● EXERCISE OBJECTIVE
Copy each entry verbatim, excluding its images.

● TASK INPUTS
--

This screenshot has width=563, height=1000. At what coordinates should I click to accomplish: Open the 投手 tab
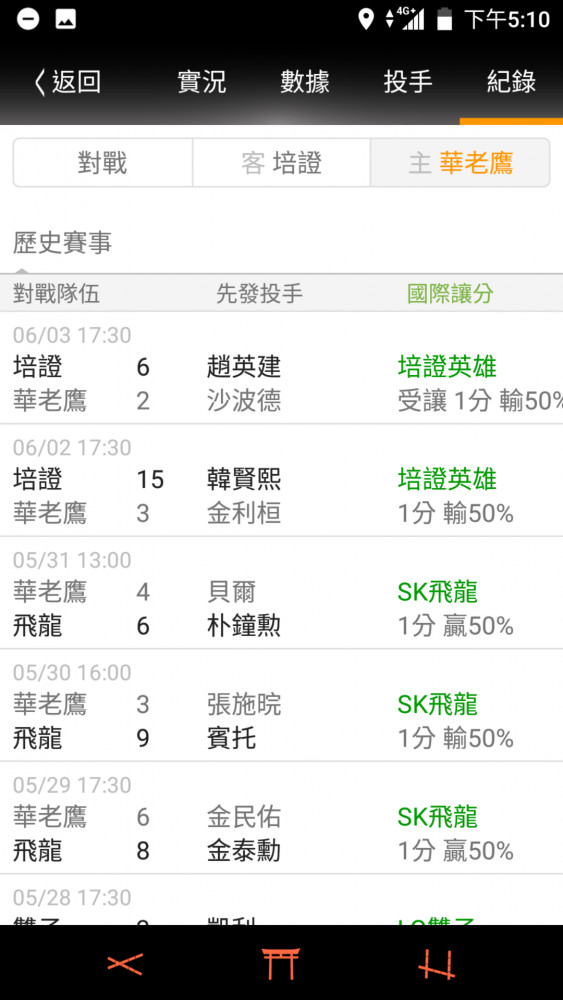click(408, 82)
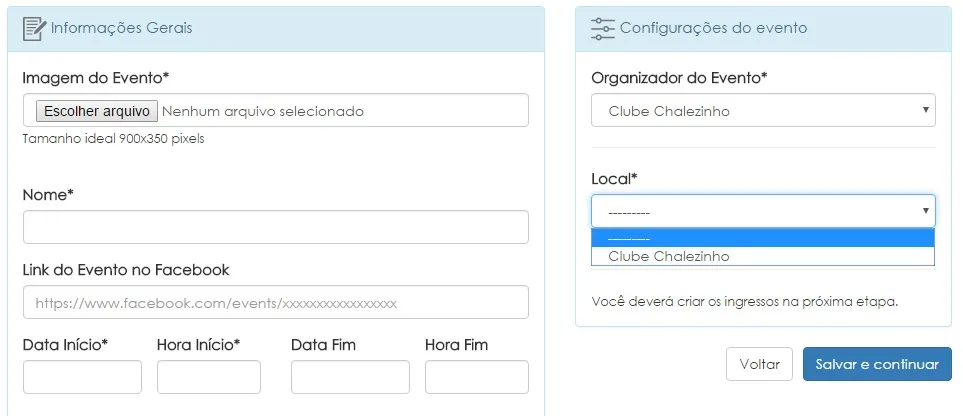Click the Hora Fim field
The height and width of the screenshot is (416, 963).
point(476,377)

--

● PROBLEM SOLUTION
This screenshot has width=563, height=1000. At what coordinates should I click to accomplish: Open the 投手 tab
click(408, 82)
Click the Hora Fim field
The height and width of the screenshot is (416, 963).
point(476,377)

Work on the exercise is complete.